▸ **Work instruction**:
Scan the entries below, and for each line that includes the word "support", make a copy.

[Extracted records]
_ _ _ _ _ _ _

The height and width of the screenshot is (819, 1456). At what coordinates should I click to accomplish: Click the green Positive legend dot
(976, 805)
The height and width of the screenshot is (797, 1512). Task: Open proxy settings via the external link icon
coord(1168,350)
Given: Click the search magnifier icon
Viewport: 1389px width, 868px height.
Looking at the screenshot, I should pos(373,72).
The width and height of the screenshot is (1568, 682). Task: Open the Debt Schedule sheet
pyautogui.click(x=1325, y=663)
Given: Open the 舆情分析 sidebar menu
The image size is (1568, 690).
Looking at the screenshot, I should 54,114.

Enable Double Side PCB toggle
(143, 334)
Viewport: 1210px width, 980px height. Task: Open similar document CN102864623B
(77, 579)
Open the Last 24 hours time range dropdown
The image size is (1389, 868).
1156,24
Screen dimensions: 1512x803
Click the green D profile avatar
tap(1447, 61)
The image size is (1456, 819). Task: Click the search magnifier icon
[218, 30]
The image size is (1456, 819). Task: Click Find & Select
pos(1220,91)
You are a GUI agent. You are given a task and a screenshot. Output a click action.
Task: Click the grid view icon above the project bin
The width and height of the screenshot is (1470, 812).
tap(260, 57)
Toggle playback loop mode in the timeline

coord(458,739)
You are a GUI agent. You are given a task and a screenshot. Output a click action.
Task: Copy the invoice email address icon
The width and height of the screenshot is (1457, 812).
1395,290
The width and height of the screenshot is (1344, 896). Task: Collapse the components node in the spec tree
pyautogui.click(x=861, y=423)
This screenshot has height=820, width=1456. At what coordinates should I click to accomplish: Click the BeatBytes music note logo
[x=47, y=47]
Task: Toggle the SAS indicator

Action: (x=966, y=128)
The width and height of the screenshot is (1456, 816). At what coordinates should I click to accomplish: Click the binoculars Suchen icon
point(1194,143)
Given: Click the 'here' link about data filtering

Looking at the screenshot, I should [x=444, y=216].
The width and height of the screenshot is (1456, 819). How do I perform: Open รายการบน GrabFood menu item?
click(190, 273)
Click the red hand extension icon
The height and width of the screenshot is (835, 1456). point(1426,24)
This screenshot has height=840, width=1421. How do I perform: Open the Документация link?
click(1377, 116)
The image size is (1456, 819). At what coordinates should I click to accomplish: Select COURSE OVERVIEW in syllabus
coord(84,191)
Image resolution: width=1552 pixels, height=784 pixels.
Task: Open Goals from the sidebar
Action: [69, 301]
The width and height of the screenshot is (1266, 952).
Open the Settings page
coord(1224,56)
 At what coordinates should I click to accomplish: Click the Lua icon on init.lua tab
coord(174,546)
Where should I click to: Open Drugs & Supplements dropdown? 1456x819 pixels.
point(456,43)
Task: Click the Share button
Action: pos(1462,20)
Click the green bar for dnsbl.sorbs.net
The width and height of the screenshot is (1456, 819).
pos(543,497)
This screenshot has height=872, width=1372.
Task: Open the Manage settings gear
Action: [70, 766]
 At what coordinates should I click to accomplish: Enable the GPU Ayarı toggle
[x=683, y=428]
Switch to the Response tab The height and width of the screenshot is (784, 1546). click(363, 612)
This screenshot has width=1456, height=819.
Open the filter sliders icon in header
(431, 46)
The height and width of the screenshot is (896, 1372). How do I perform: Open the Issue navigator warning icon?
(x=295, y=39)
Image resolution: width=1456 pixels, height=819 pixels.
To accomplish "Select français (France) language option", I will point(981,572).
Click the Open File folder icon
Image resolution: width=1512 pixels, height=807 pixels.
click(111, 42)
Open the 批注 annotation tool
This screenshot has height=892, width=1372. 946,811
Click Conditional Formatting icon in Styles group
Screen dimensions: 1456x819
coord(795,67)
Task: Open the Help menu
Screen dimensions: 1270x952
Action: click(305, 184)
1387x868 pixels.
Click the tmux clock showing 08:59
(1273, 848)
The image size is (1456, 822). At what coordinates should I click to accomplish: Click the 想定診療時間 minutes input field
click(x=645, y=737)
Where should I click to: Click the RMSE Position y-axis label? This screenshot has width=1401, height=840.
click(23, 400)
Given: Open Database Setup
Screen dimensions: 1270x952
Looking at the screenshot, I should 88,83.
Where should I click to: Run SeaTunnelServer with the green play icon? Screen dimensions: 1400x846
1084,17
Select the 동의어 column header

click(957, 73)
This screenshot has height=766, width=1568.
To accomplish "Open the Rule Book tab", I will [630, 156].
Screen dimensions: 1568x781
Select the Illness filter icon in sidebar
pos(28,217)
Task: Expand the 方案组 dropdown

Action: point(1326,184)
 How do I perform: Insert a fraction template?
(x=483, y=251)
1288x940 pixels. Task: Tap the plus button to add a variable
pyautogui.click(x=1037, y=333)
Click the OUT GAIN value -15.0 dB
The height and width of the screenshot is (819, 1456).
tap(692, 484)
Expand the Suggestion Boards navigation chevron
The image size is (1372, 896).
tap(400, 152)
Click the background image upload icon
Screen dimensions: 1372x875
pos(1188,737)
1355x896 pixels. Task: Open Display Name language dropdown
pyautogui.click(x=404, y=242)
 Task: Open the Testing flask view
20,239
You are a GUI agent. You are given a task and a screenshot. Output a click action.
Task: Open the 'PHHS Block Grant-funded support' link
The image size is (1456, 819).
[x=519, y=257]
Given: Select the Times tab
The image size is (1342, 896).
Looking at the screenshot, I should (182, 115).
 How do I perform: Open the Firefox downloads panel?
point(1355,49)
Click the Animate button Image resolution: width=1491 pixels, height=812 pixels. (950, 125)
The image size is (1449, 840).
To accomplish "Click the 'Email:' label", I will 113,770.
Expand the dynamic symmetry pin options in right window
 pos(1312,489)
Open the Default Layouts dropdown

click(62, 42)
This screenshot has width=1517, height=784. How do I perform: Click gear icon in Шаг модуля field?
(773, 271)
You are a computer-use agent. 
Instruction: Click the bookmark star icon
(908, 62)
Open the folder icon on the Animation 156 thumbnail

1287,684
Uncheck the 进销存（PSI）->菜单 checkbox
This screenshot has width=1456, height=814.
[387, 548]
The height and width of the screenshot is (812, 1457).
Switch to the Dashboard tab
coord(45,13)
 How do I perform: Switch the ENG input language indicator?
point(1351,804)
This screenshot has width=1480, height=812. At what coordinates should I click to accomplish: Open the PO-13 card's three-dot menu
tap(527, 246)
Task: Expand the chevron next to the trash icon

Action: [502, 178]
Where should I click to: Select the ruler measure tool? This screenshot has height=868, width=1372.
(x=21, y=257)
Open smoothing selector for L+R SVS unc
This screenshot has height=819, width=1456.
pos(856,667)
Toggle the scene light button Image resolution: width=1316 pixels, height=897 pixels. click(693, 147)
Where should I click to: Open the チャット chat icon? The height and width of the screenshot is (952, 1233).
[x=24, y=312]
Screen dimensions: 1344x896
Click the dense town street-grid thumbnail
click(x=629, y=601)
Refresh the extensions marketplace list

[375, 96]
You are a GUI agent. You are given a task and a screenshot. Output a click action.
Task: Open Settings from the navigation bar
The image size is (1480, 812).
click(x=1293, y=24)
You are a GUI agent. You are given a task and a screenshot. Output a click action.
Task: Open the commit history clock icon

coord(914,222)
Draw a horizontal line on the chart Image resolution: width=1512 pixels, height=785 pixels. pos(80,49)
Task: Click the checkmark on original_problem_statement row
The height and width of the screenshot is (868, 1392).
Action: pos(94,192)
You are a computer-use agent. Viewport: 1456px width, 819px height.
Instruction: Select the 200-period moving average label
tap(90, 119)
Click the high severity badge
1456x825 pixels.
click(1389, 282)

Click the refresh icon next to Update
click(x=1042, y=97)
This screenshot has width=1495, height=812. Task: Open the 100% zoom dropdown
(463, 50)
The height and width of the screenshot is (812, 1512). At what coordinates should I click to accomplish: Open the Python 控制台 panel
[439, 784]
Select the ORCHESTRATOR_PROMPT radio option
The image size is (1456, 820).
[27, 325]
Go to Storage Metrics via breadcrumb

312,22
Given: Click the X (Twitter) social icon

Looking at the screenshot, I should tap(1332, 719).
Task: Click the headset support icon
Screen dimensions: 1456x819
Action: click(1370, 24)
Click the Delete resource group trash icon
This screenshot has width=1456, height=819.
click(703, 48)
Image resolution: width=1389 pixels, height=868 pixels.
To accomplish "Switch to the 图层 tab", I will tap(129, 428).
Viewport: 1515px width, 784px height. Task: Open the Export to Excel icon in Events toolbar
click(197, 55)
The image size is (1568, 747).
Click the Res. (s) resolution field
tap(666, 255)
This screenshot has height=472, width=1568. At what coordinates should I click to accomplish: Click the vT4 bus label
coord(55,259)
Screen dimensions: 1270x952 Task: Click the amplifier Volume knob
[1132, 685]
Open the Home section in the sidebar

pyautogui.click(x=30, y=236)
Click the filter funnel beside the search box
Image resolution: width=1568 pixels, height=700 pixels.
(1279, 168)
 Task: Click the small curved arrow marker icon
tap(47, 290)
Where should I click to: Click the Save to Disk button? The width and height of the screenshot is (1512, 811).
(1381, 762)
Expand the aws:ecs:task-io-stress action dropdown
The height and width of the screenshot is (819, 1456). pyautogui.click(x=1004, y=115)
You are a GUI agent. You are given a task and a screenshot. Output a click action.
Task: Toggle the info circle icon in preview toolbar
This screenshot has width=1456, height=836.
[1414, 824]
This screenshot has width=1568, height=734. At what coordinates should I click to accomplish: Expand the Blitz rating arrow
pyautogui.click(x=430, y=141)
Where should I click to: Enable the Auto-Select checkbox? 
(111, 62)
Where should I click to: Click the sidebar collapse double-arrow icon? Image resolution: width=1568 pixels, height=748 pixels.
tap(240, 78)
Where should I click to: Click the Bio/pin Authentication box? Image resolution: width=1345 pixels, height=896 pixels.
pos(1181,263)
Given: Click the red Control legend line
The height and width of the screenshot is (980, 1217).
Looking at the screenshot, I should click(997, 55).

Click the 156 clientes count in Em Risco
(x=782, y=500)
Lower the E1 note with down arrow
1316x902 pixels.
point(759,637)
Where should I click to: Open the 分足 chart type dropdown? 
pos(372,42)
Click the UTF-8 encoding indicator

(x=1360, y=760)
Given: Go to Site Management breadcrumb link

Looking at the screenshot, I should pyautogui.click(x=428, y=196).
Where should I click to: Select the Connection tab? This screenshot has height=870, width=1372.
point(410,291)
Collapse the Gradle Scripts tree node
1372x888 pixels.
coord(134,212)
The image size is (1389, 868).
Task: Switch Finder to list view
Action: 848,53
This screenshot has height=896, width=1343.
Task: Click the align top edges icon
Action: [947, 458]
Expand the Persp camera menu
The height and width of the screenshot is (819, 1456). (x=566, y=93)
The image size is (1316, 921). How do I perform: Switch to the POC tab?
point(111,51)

_ _ _ _ _ _ _

▸ **Written response**:
Task: Open the 'PHHS Block Grant-funded support' link
Task: Click the headset support icon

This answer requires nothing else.